お知らせ

5年富樫俊介さんの学会発表報告

第115回日本病理学会総会に参加して

名古屋大学医学部医学科5年
医学系研究科生体反応病理学所属
富樫 俊介

今回、私は2026年4月16日から18日にかけて北海道のグランドメルキュール札幌大通公園および札幌市教育文化会館で開催された第115回日本病理学会総会に参加しました。本学会では、「Potential role of microplastics in oral cancer progression via oxidative stress (マイクロプラスチックは酸化ストレスを介して口腔癌を促進する)」という演題名で、会期の最終日にポスター発表を行いました。
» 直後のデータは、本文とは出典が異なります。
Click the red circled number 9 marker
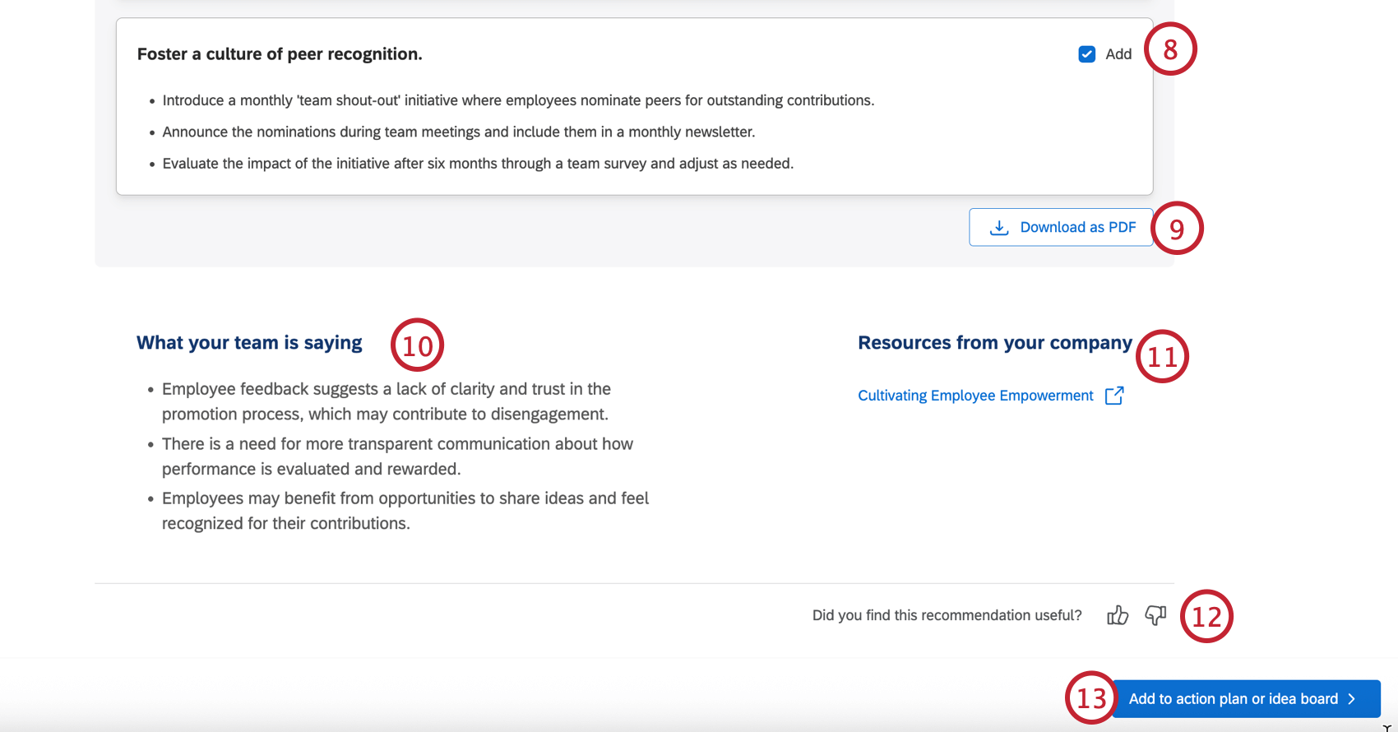Screen dimensions: 1398x732 tap(1177, 229)
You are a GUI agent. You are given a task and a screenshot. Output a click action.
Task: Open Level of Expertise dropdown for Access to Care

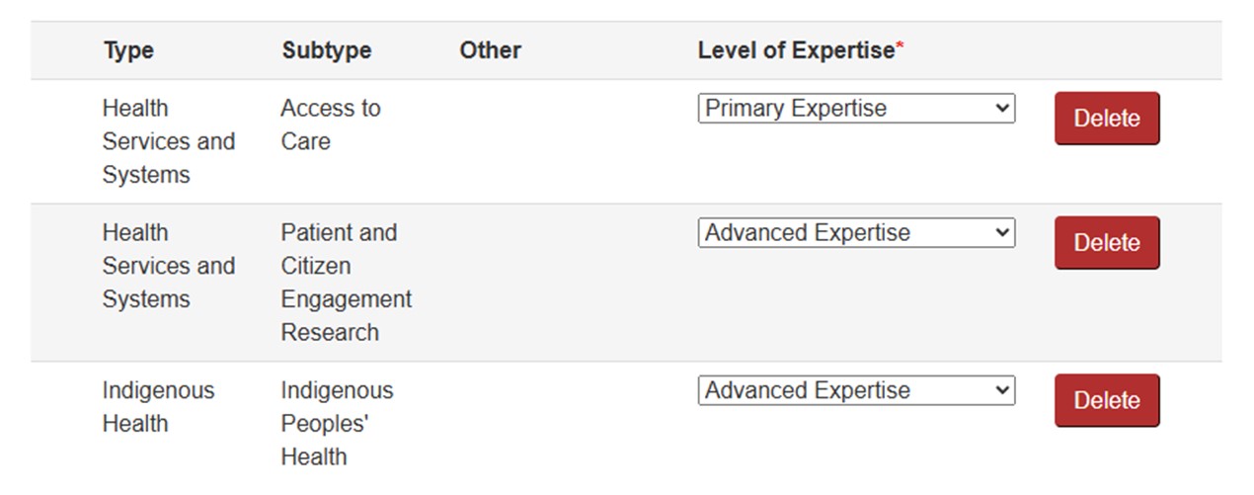pyautogui.click(x=855, y=109)
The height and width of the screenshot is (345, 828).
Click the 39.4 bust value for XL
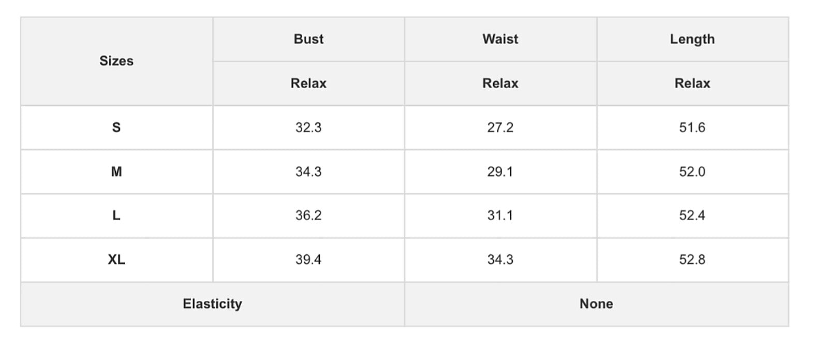pyautogui.click(x=308, y=260)
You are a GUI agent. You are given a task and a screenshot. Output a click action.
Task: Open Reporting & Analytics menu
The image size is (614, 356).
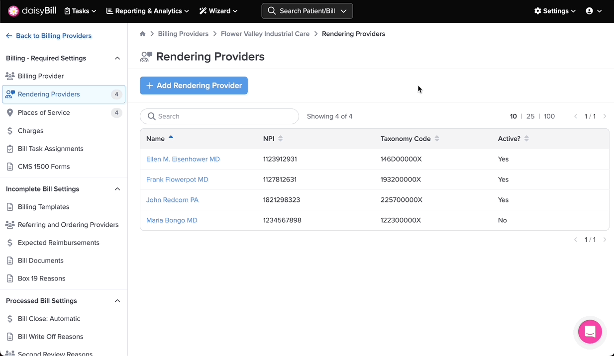148,11
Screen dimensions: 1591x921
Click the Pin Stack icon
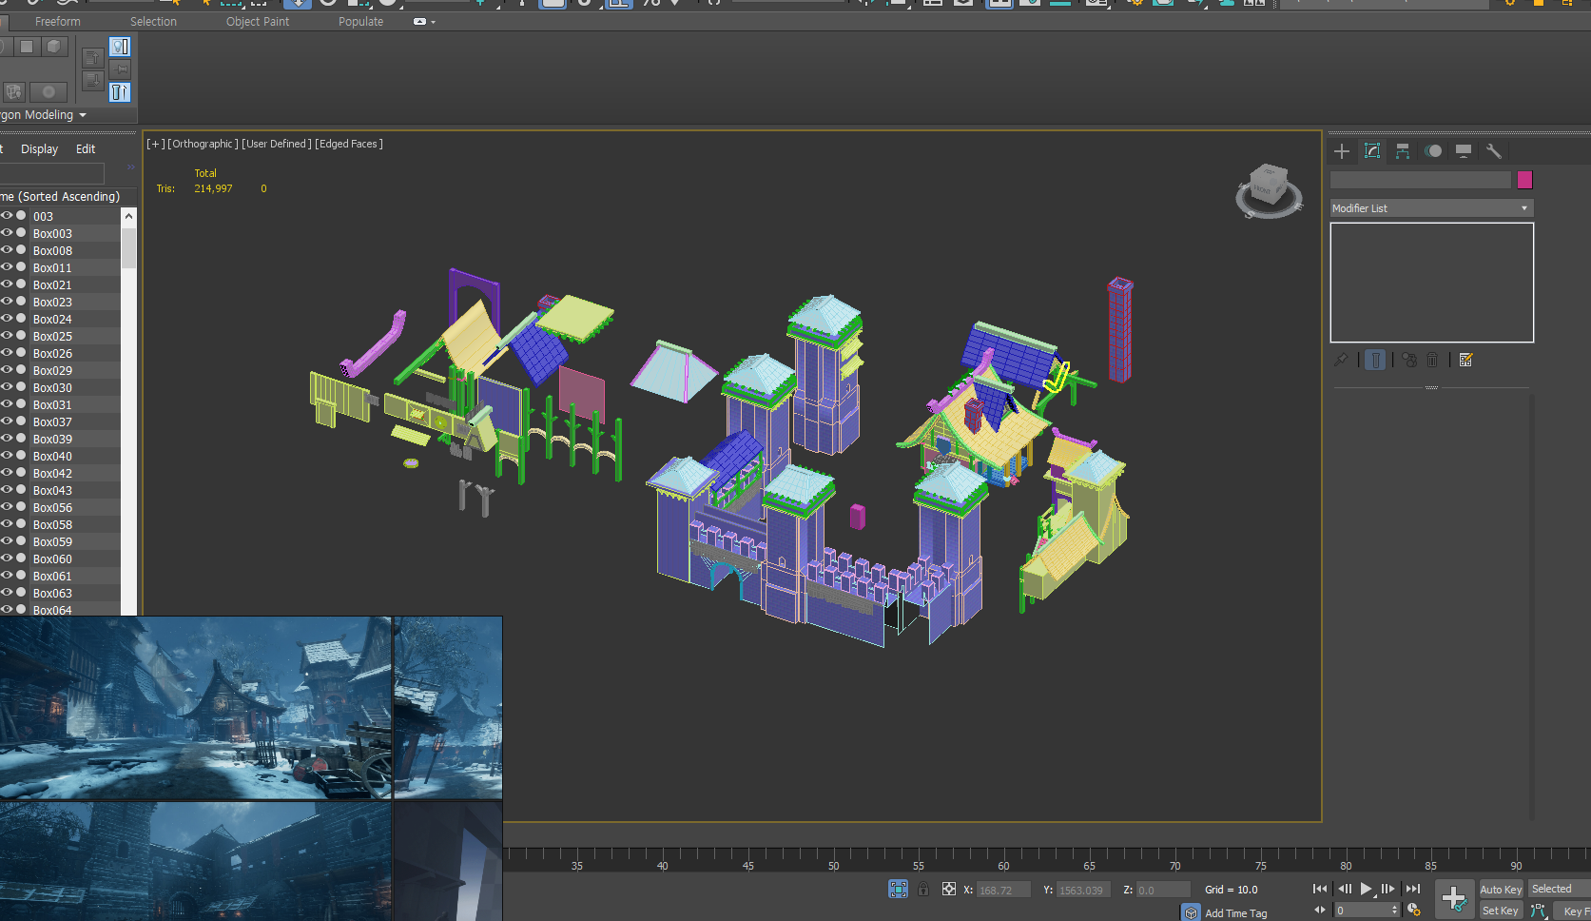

 私は、マイクロプラスチック(MPs; 粒子径5mm未満の微細なプラスチック粒子)がヒトの口腔癌細胞に与える影響について研究しています。ヒト体内に侵入したMPsはROS(活性酸素種)の生成や代謝の変化、DNA損傷などの細胞反応を引き起こし、口腔癌を進行させるという仮説を立て、MPsによって誘発されるがん細胞の機能的変化を解明することを目的として研究しています。昨年の病理学会総会での参加・発表後は、実験の試行回数を増やし、より多くのデータ解析を通して、結果の信頼性を十分に担保することができるように努めた一年間でした。また、トランスクリプトーム解析を通じて、口腔癌細胞の異なる細胞株において発現が変化した遺伝子を比較検討し、より具体的に機能的変化の機序を考察していきました。

 ポスターセッションでは、「分野横断的研究」というセッションにて発表しました。生活習慣と悪性腫瘍の関連を考察した研究や、癌の遺伝子変異に対して、独自の粒子を通じた新たな治療プラットフォームの提案など、病理学に関する幅広いテーマの研究を拝見し、同世代の学生が高い志を持って研究に励んでいると感じました。セッション内で優秀賞に選出していただき、今回の機会を今後の活動の励みにしていきたいと思っています。

 最後に、熱心に研究を指導してくださり、本学会での発表の機会を与えてくださった生体反応病理学の先生方、スタッフの皆様、また、この旅路の支援をしてくださった名古屋大学医学部学生研究会の皆様に深く感謝申し上げます。